Doce años después, El Polaco era un rubio corpulento y taciturno que todas las tardes se caía por el bar de Mendoza y Santiago, pedía un porrón y esperaba que se hiciera la noche con la mirada aprisionada en un viejo libro ajado escrito en alemán, escribiendo notas en un cuaderno. Sin jugar al billar o al naipe, sin hablar con nadie.

Felipe no olvidaba la alemana y se había internado en un altillo a escribir los sucesos de Budapest. Algunas veces iba a jugar al billar en el Lourdes y cuando el mozo le contó que el extraño lector no era polaco, que nacido en Hungría; trató de hacer amistad con él. Pero el centroeuropeo rehusó cualquier acercamiento con la excusa de no dominar bien el idioma. El Polaco sentía un dolor muy profundo cada vez que le nombraban algo de su patria. Su silencio hizo que Felipe  tardara varios años en saber que el hotel donde había tenido sexo con la alemana estaba en el sector de la antigua Pest y que la plaza por donde había corrido bajo la lluvia junto a la mujer, se llamaba Március 15 (15 de Marzo) en homenaje al estallido de la revolución húngara de 1848. Esa plaza ubicaba junto a la cabeza del Puente Isabel, ocupaba los mismos terrenos donde los romanos habían construido un fuerte a principios del siglo IV.  Klara nunca pudo leer "El Proceso", tampoco olvidó al chico sudamericano con el que había tenido una aventura cerca del Puente Isabel. Al terminar la Segunda Guerra, emigró a Rosario con la esperanza de encontrarlo. Se casó con uno de los marinos del "Graf Spee".

El Polaco también había viajado aquel imborrable día de la tercera semana de julio de l938 en el coche número 27 de la línea 6 de tranvías de Budapest.

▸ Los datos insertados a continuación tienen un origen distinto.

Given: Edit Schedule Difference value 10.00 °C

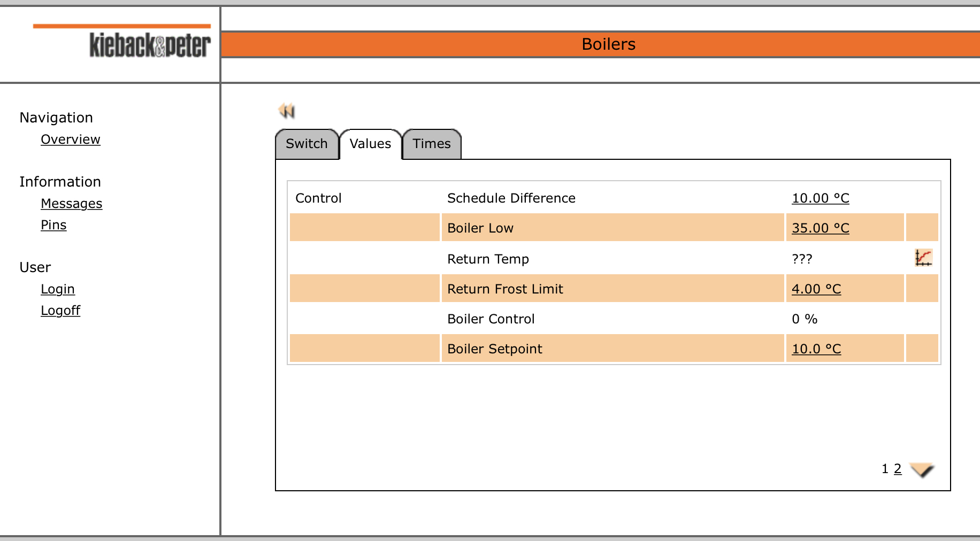Looking at the screenshot, I should coord(820,198).
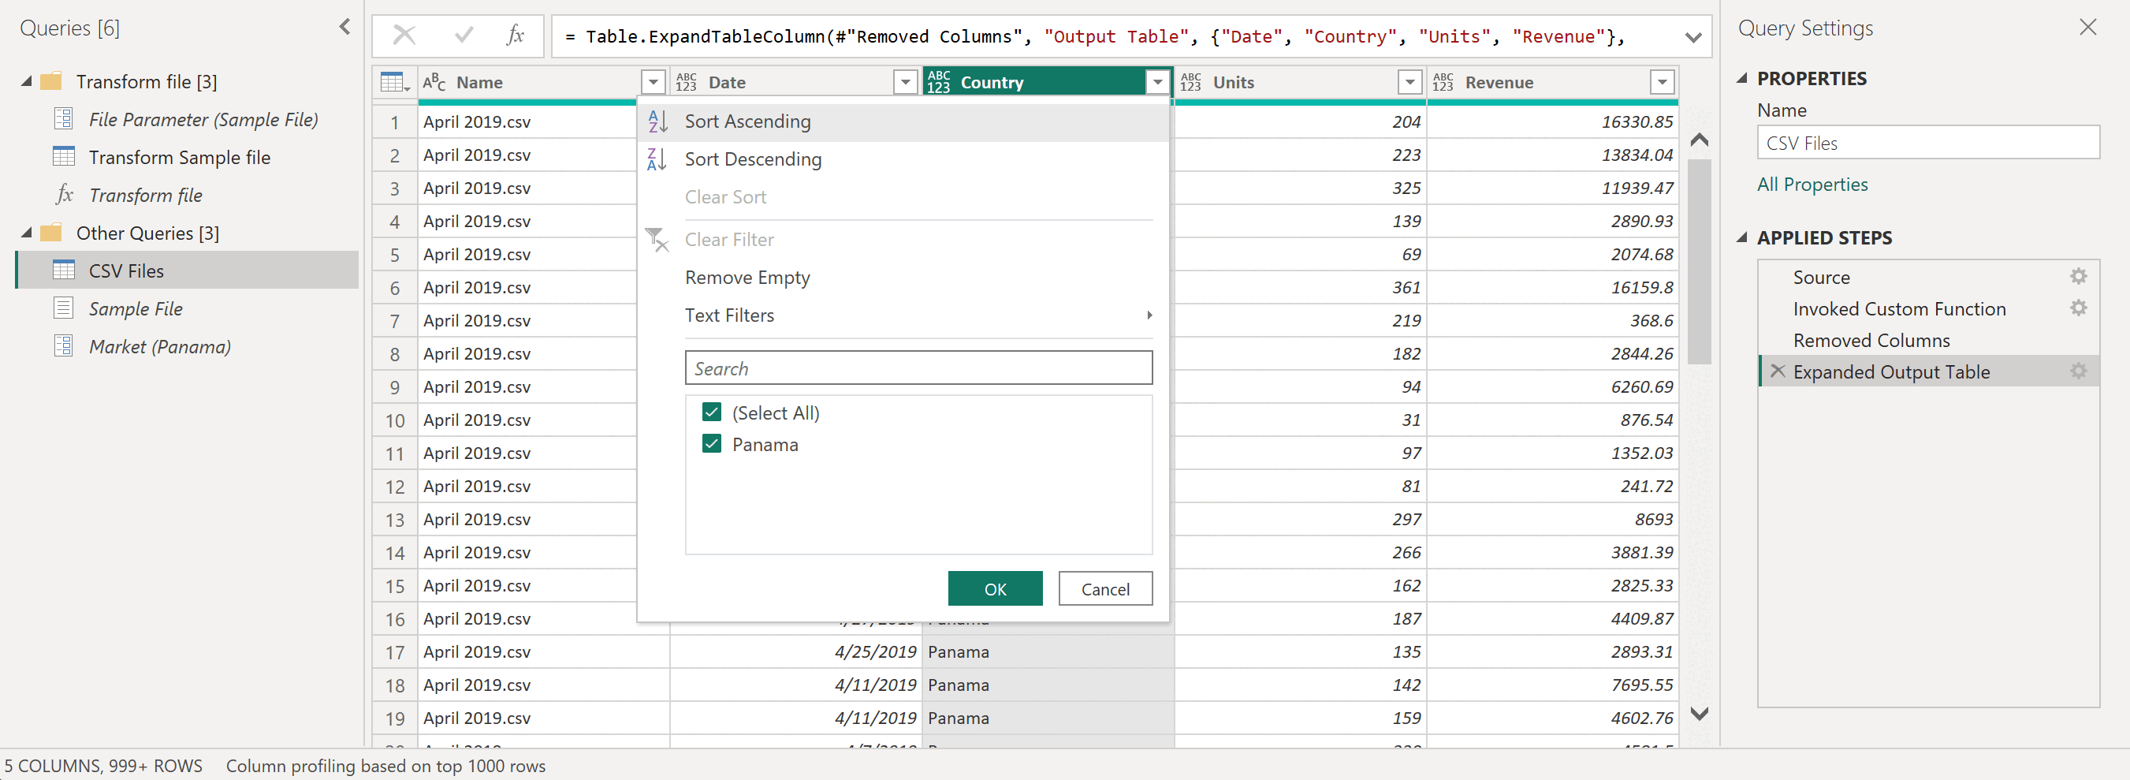Expand the formula bar chevron
The width and height of the screenshot is (2130, 780).
pos(1693,37)
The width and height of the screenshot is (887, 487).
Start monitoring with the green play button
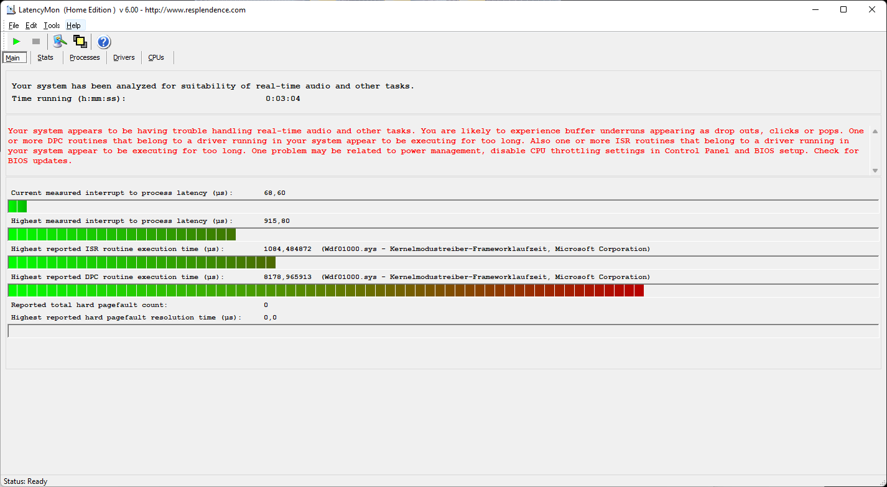pyautogui.click(x=17, y=42)
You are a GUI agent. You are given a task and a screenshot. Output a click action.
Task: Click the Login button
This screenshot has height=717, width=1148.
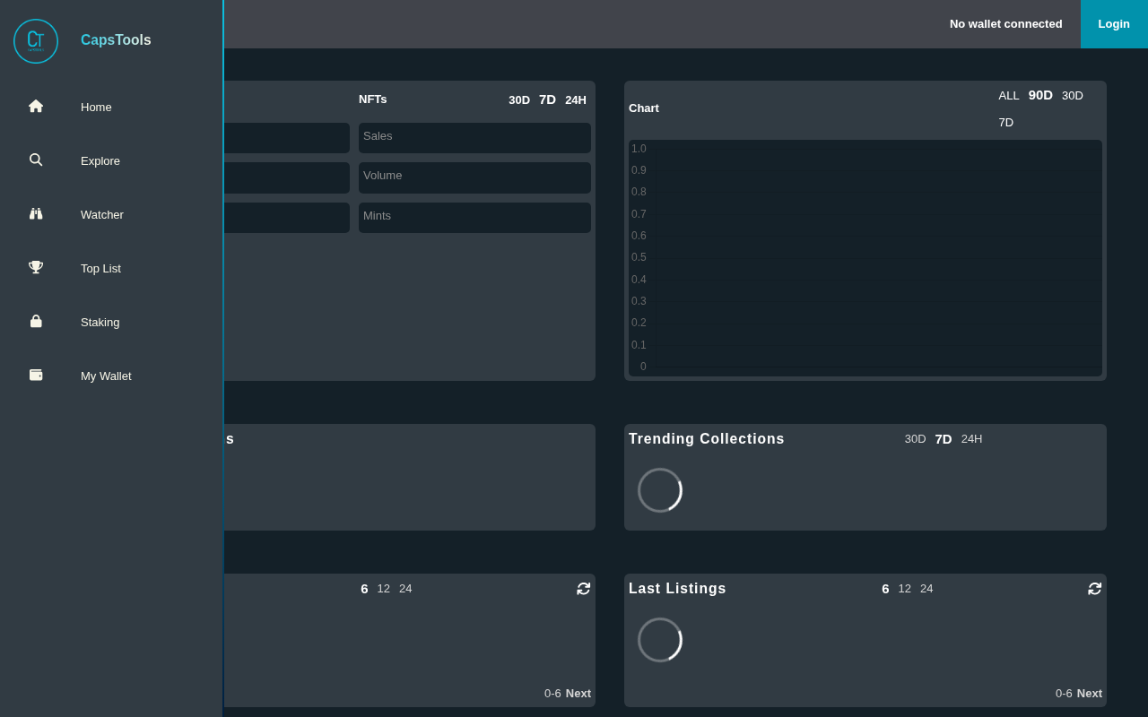[1113, 24]
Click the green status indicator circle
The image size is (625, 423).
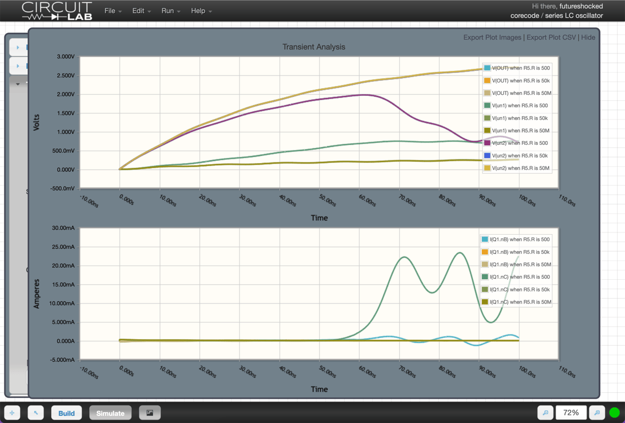615,413
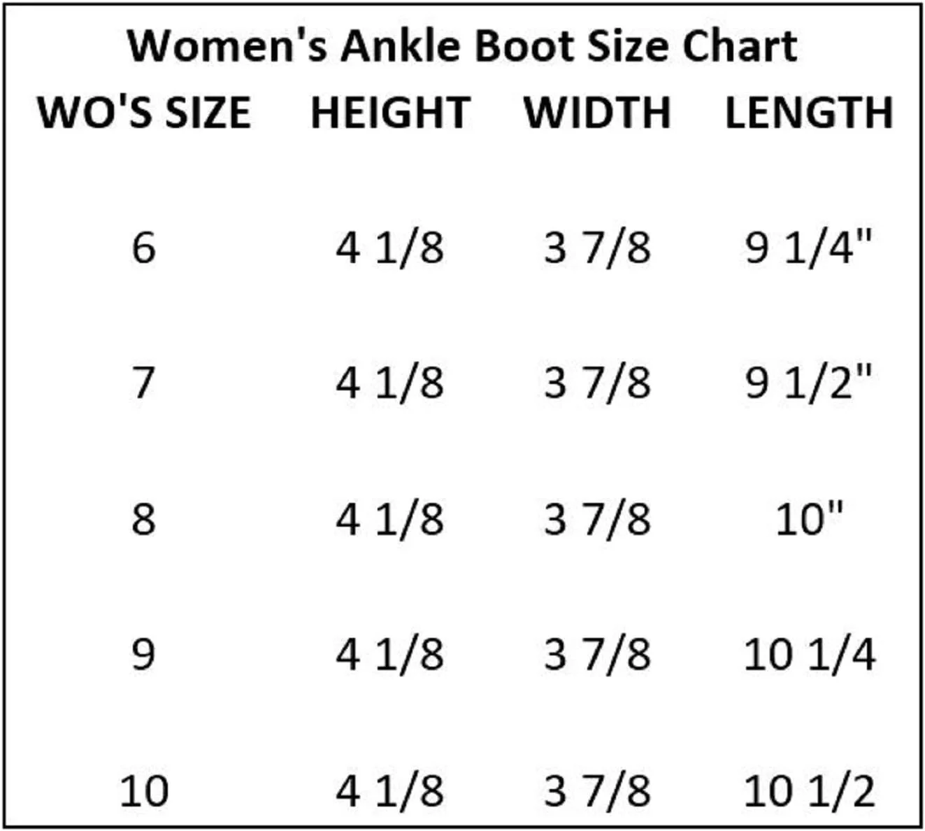Click the 10" length for size 8
Image resolution: width=925 pixels, height=831 pixels.
click(x=809, y=519)
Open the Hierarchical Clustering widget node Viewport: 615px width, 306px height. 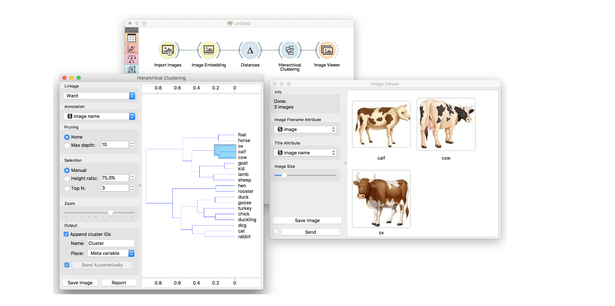point(290,50)
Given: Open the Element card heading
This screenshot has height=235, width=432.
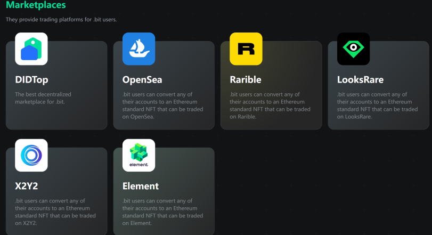Looking at the screenshot, I should [141, 187].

Pero subió unas cuadras después de que Klara y Felipe se hubieran bajado. Se sentó en el mismo asiento que ellos, allí encontró el libro que se le había caído a Klara y que años después leería en el "Lourdes".

El obrero metalúrgico que me contó esta historia también iba a jugar al billar al bar de Santiago y Mendoza en los '50 del siglo pasado, se llamaba Eleigo, es/era mi padre y me la contó la misma tarde que me regaló un ejemplar de la primera edición de "El Proceso" impreso en alemán junto al cuaderno que El Polaco se había olvidado la última vez que fue al "Lourdes". En la última página del cuaderno todavía se puede leer la caligrafía prolijamente europea: "Ninguna otra persona podía haber recibido permiso para leer estas notas. Ahora me voy y quiebro la pluma".